_Description of the task_
For the data below, work out how many lines contain the word "Open" and supply only that number.

╭─ Supplied entries

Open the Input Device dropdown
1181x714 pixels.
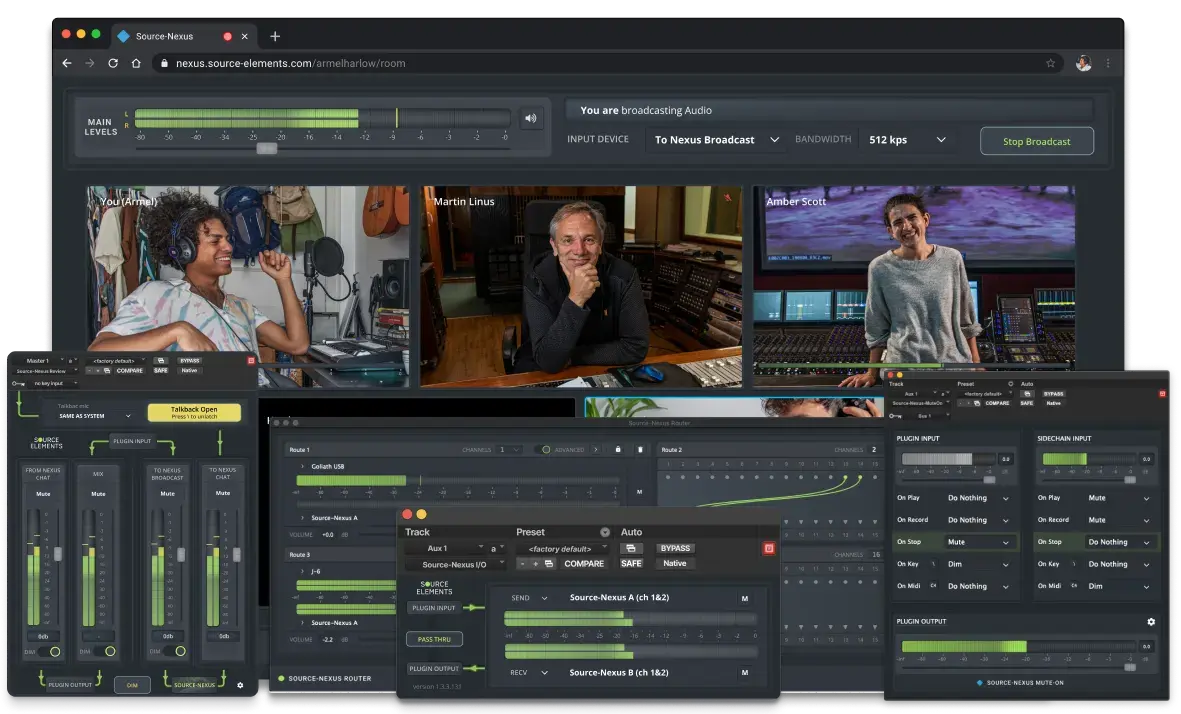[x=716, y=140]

╰─
╭─ Supplied entries

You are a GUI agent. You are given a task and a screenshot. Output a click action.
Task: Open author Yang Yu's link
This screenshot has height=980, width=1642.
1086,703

╰─
╭─ Supplied entries

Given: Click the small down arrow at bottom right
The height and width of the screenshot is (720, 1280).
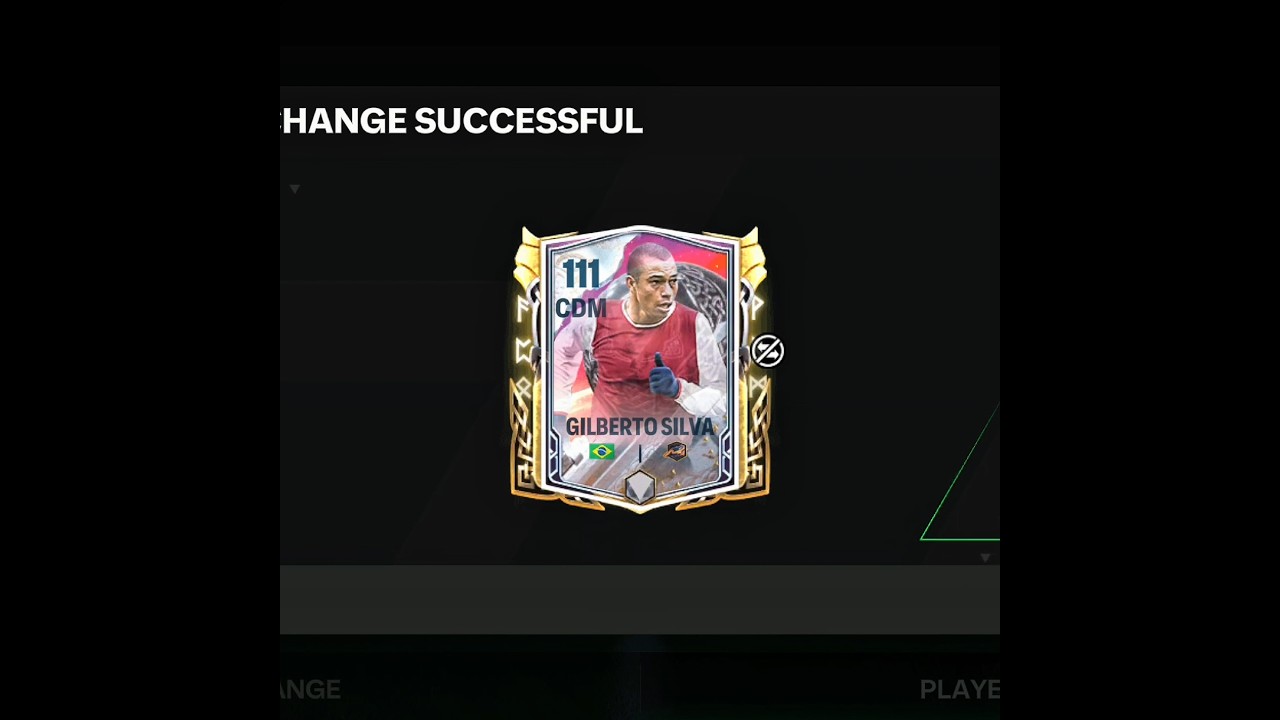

╰─

_Answer_
2